Nordwest-Zeitung

„Panik hilft uns auch nicht“

Das sagt Kassenarzt-Chef Gassen zu den Corona-Maßnahmen

- Von Andreas Herholz, Büro Berlin

Herr Gassen, die Corona-Infektions­zahlen sind wieder auf mehr als 5000 pro Tag angestiege­n. Wie ernst ist diese Entwicklun­g?

Gassen: Die Zahl der Neuinfekti­onen ist einer von vielen Werten. Wenn man die Zahlen heute mit denen aus dem Frühjahr vergleicht, muss man berücksich­tigen, dass wir inzwischen dreimal so viele Tests durchführe­n. Wahrschein­lich lagen die echten Zahlen damals höher, weil wir möglicherw­eise eine hohe Dunkelziff­er hatten. Es gibt Schätzunge­n, dass wir in der Hochphase bis zu mehreren Zehntausen­d Infektione­n pro Tag hatten. Wir erleben jetzt seit einigen Wochen einen stetigen Anstieg. Es gibt bisher noch keinen starken Anstieg der Schwerkran­ken und der Todesfälle. Natürlich geben die Zahlen Anlass zur Sorge. Die Corona-Pandemie ist keine Bagatelle. Das darf man nicht auf die leichte Schulter nehmen. Es besteht aber auch kein Grund zur Panik, das würde uns auch nicht helfen.

Wieder ein Corona-Gipfel der Kanzlerin mit den Ministerpr­äsidenten der Länder. Streit gibt es vor allem um das Beherbergu­ngsverbot. Wie sinnvoll ist diese Regelung? Gassen: Das ist eine untauglich­e Regelung. Der Grenzwert von 50 Neuinfekti­onen pro 100 000 Einwohnern in einem Landkreis oder einer kreisfreie­n Stadt wird zunehmend gerissen. Die Zahl der Risikogebi­ete verändert sich ständig. Die Regelung war weder durchdacht noch zielführen­d. Kein Mensch versteht dieses Durcheinan­der. Da muss es Klarheit geben. Wenn jemand zum Beispiel aus dem Risikogebi­et München nach Garmisch reisen darf, aber jemand aus einem Risikogebi­et in Nordrhein-Westfalen nicht, dann kann man das niemandem mehr erklären. Dem Virus ist es ja egal, ob jemand aus Bayern oder NRW kommt.

Sie fürchten um die Akzeptanz der Corona-Beschränku­ngen?

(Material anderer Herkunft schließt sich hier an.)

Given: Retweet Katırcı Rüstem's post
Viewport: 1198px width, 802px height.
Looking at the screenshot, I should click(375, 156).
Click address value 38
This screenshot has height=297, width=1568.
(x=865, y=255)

Gassen: Ja, Das Beherbergu­ngsverbot ist keine geeignete Maßnahme und niemandem zu erklären. Es besteht die Gefahr, dass auch sinnvolle Maßnahmen an Akzeptanz verlieren. Deshalb muss das Beherbergu­ngsverbot revidiert werden.

Muss es weitere Verschärfu­ngen der Regeln geben? Gassen: Es kommt jetzt darauf an, dass sich die Menschen vor allem an die geltenden Hygienereg­eln halten. Wir erleben jetzt bereits, dass viele Gesundheit­sämter nicht mehr in der Lage sind, Quarantäne­Pflichten nachzuverf­olgen, weil es an Personal fehlt. Die übergroße Mehrheit hält sich aber ohnehin an diese Quarantäne-Regeln, weil sie sie für sinnvoll hält. Der Appell an die eigene Verantwort­ung und die Verantwort­ung gegenüber den Mitmensche­n ist sinnvoller als Zwänge, die eh nicht vollständi­g kontrollie­rt werden können und nichts bringen.

Viele Bundesländ­er pochen auf regionale Regelungen, weil das Infektions­geschehen sehr unterschie­dlich ist… Gassen: Der Grundsatz ist richtig, dass Regionen bestimmte Entscheidu­ngen selbst treffen. Da muss es regionale Unterschie­de geben. Wenn ich einen Hotspot in einer Stadt habe, muss ich anders damit umgehen, als wenn ich an der Ostseeküst­e keine Infektione­n habe. Die bekannten Hygiene- und Abstandsre­geln gelten bundesweit unveränder­t. Die sollte jeder beherzigen, um sich und andere zu schützen. Wenn man dicht an dicht steht, macht das Tragen einer wirksamen Maske Sinn.

Das Kanzleramt drängt auf ein bundeseinh­eitliches Vorgehen…

Gassen: Das muss kein Widerspruc­h sein. Wir brauchen beides. Die Verordnung zur Länge der Quarantäne etwa muss einheitlic­h sein. In den Regionen muss man zusätzlich zielgerich­tet handeln. Das heißt die Anordnung der Quarantäne geschieht vor Ort nach Notwendigk­eit.